Were Mueller and Smith (Independent Special Counsels) Required to be Senate Approved Before Directing Investigations?

posted 12/22/2023) - During the Mueller Investigation of then President Trump an argument was put forth by Steven Calabresi (special assistant to Reagan era Attorney General Edwin Meese) that the scope of Mueller's investigation required he be classified as "a principle officer" necessitating a senate confirmation according to current DOJ practices. This was never tested directly by the courts and the Mueller Report never resulted in prosecution of Trump. The argument became moot.

Jack Smith was subsequently appointed by the Attorney General as independent special counsel to investigate two potential charges against former president Trump (knowingly withholding classified documents and obstruction of congress).

This week Calabresi and his old boss Edwin Meese have again raised the question (after Smith's recent request that the Supreme Court rule on Presidential Immunity limitations). They argue that Smith is a principle officer and as such needed to go through Senate confirmation hearings before being allowed to take on his role.

On the surface this sounds like a real problem -- it comes down to a legal interpretation of Smith's remit. Is he a principle officer or an "inferior officer" who can be appointed by the AG and fired by the AG at will.

Here's the best description I could find at this point in time on how to interpret the requirements of an AG appointed "independent special counsel." It was provided by David Sklansky, who teaches criminal law at Stanford. Note that the law that created the three-judge panel has sunsetted; the DOJ AG has effectively become the appointing entity.

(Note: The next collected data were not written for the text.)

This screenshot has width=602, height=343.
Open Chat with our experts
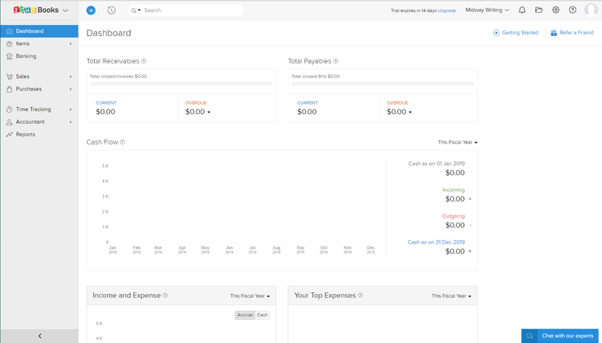[x=559, y=336]
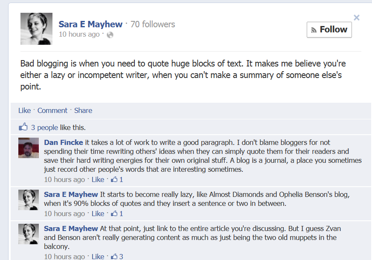Image resolution: width=372 pixels, height=260 pixels.
Task: Click Dan Fincke's comment avatar
Action: click(29, 148)
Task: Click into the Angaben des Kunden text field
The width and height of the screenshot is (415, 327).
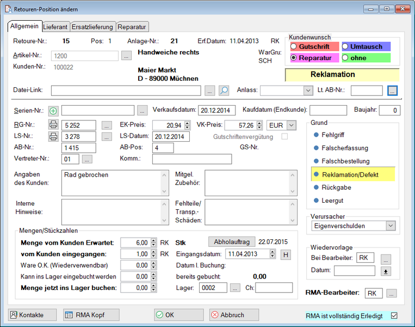Action: click(x=112, y=183)
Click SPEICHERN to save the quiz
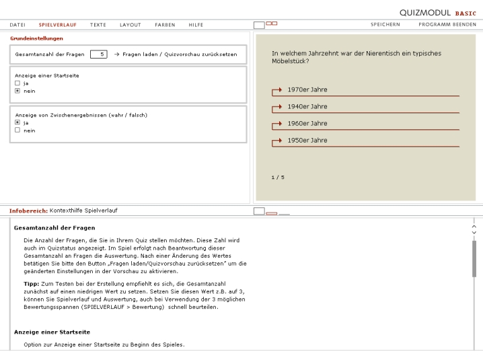483x362 pixels. [385, 25]
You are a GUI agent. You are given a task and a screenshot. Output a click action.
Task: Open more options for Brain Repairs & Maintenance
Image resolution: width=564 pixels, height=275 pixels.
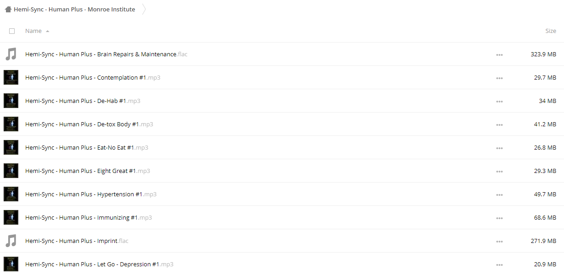tap(499, 55)
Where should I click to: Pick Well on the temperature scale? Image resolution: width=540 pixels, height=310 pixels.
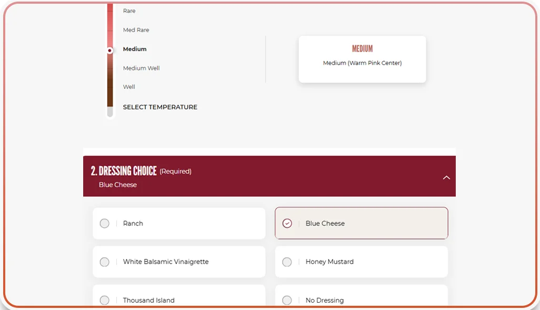click(129, 87)
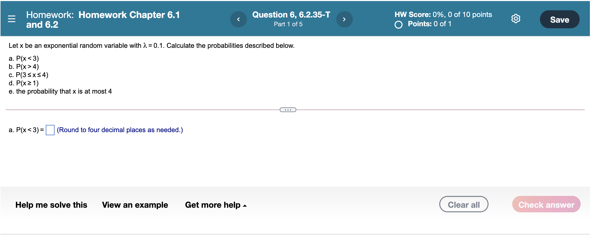594x237 pixels.
Task: Open the settings gear icon
Action: tap(516, 19)
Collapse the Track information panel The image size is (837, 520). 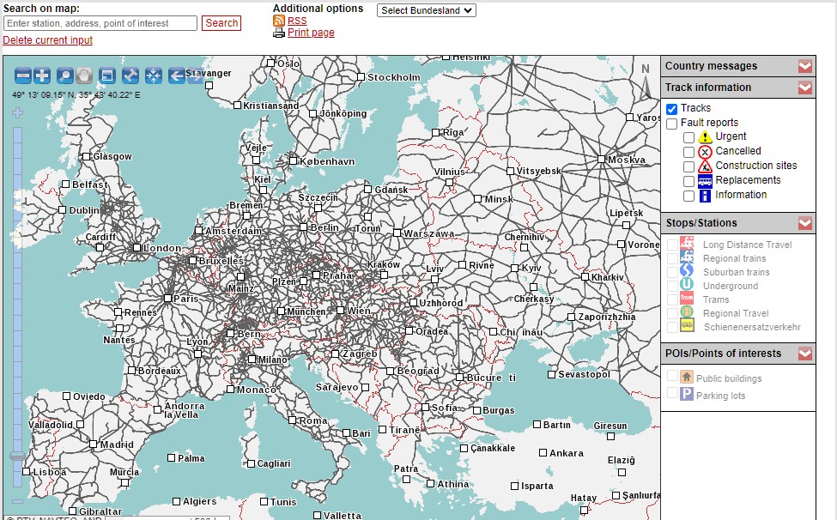804,88
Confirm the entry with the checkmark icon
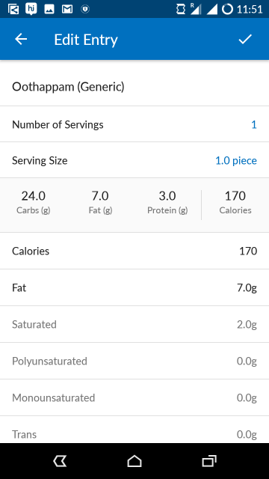Viewport: 269px width, 479px height. 245,39
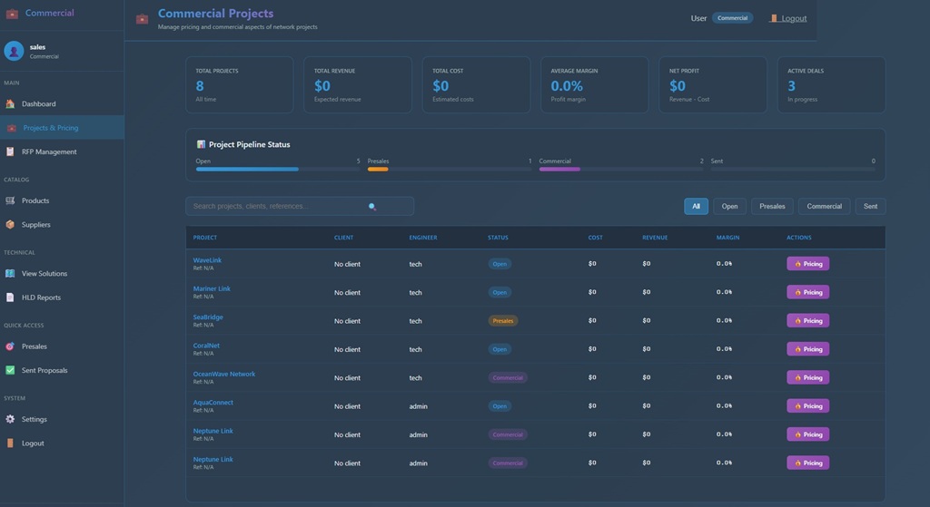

"In 1988, the Supreme Court ruled in Morrison v. Olson that the Constitution allowed an Independent Counsel to be appointed by a three-judge court, completely separate from the Executive Branch," Sklansky said via email. "In reaching that conclusion, the Supreme Court held that an Independent Counsel is an 'inferior officer,' not a 'principal officer,' for reasons that very clearly apply to Mueller: (a) he can be removed by a higher-ranking Department of Justice official, (b) he is authorized only to investigate and, if appropriate, prosecute, particular federal crimes, not to formulate Department of Justice policy, and (c) his jurisdiction is limited to the matters delegated to him by the Department of Justice.

The same reasoning applies to Smith -- but the question of the boundary may still end up being ruled upon by the courts. If the Supreme Court were to rule that Smith needed Senate confirmation to perform his role then everything done to date would be reset and need to start over. I await with bated breath the follow-on discussion in the courts (if this argument is applied by the Trump legal team).